Para que o mar fosse desbravado, mães choraram, noivas foram abandonadas e filhos rezaram em vão. Ainda assim, a conclusão foi otimista. "Valeu a pena? Tudo vale a pena/ se a alma não é pequena." Os versos do livro "Mensagem", de autoria do poeta português Fernando Pessoa, tratam do oceano e da expansão marítima portuguesa.

O Atlântico separa —ao mesmo tempo que conecta— Brasil e Portugal. Suas águas profundas servem de metáfora para a Coleção Folha Clássicos da Literatura Luso-Brasileira, que será lançada no próximo domingo, 2.

Retrato de Machado de Assis feito por Marc Ferrez - Marc Ferrez

A série é composta por 30 livros com o melhor da literatura clássica dos dois países. O idioma é um território comum entre as nações, o que remete mais uma vez a Pessoa, que escreveu "minha pátria é a língua portuguesa", no "Livro do Desassossego".

Aliás, tanto a obra "Mensagem", de poesia, como "Livro do Desassossego", em prosa, integram a coleção em um volume único. Os livros abrangem diferentes gêneros, incluindo romance, conto e teatro, bem como inúmeros autores que dão conta de representar diferentes escolas literárias e períodos históricos.

"Buscamos estabelecer um panorama da produção literária luso-brasileira que contemplasse um universo de autores já conhecidos e enriquecido com autores menos populares, mas nem por isso menos clássicos", diz Cléia Magalhães, gerente-geral de Marketing do Grupo Folha e uma das coordenadoras do projeto.

Autores indispensáveis como Lima Barreto, Cruz e Sousa e Eça de Queiroz estão ao lado de escritoras como a maranhense Maria Firmina dos Reis, autora de "Úrsula" e "Gupeva", a fluminense Júlia Lopes de Almeida, de "A Falência", e a gaúcha Maria Benedita Bormann, de "Uma Vítima". Estas últimas também caracterizam a renovação do cânone literário, que tem enfim reconhecido vozes negras, de mulheres e de diferentes regiões do Brasil.

"O primeiro romance publicado por uma mulher no Brasil torna abolicionista e negra a gênese da escrita feminina ficcional", afirma Fernanda Miranda, professora de teoria da literatura da Universidade Federal da Bahia sobre "Úrsula", publicado em 1859.
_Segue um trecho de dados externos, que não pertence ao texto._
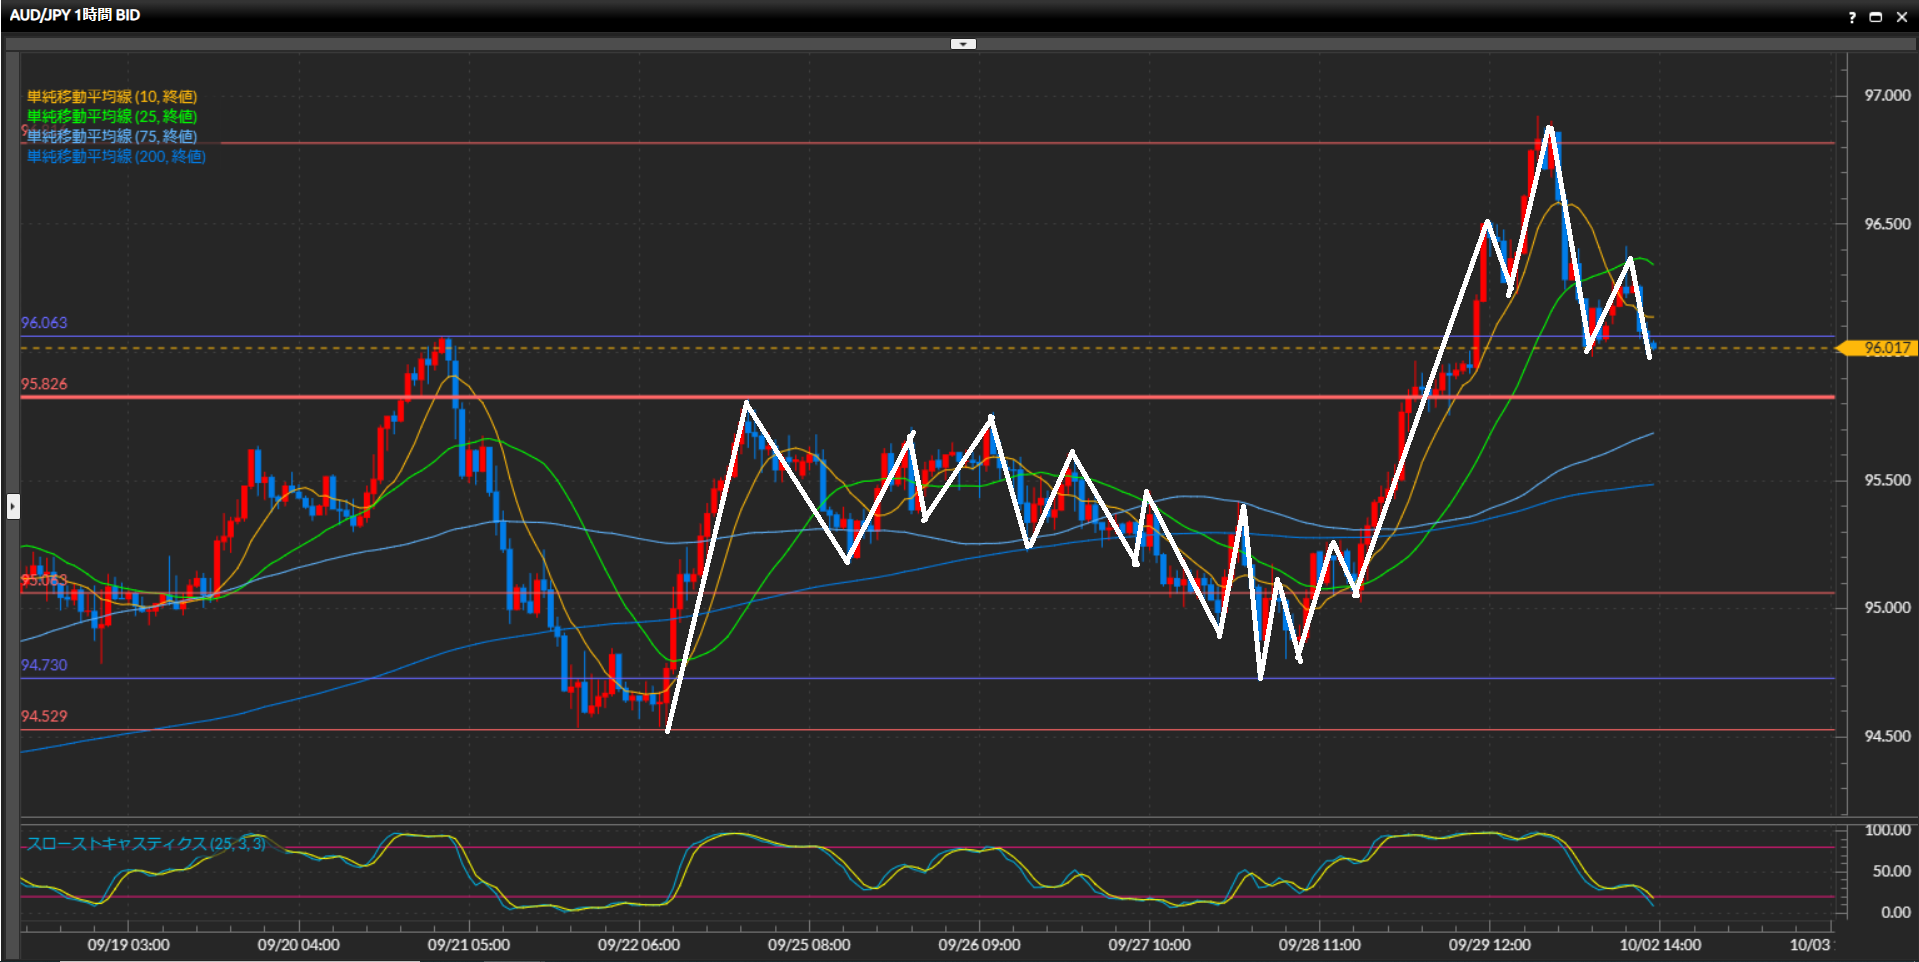This screenshot has height=962, width=1919.
Task: Select the 94.529 red horizontal line label
Action: pos(44,716)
Os textos das contracapas foram escritos por críticos, jornalistas, escritores e pesquisadores como Alcir Pécora, Adriano Schwartz, Fernanda Miranda, João Pereira Coutinho, Naief Haddad, Noemi Jaffe e Sérgio Rodrigues. Eles contextualizam de forma breve os volumes, destacando a pertinência e não raras vezes a atualidade das questões abordadas.

Os livros, entretanto, não são apresentados de forma cronológica. O rompimento com a chamada linha do tempo amplia as possibilidades de relações entre temas e estilos.

"A Coleção nos permite ir e vir no tempo e no espaço de cada livro, sem levar em conta a cronologia que por vezes limita nossa interpretação da produção literária a relacionando somente com o que veio antes e com o que veio depois", diz Magalhães.

"Nesse contexto, os textos estabelecem suas próprias conexões, diálogos e apropriações. Pensar nessas obras como um movimento circular é poder rever, inclusive, a história que está instituída e recuperar lacunas que foram silenciadas", ela acrescenta.

Um exemplo são os dois primeiros escritores da série, o oitocentista Machado de Assis, e o quinhentista Gil Vicente, que espelham o Brasil e Portugal, respectivamente, de suas épocas históricas.

Machado de Assis foi definido como um autor de "máxima realização" da literatura brasileira. A definição é de Luís Augusto Fischer, crítico literário e professor da Universidade Federal do Rio Grande do Sul, a UFRGS, no seu livro "Duas Formações, Uma História: Das Ideias Fora de Lugar ao Perspectivismo Ameríndio".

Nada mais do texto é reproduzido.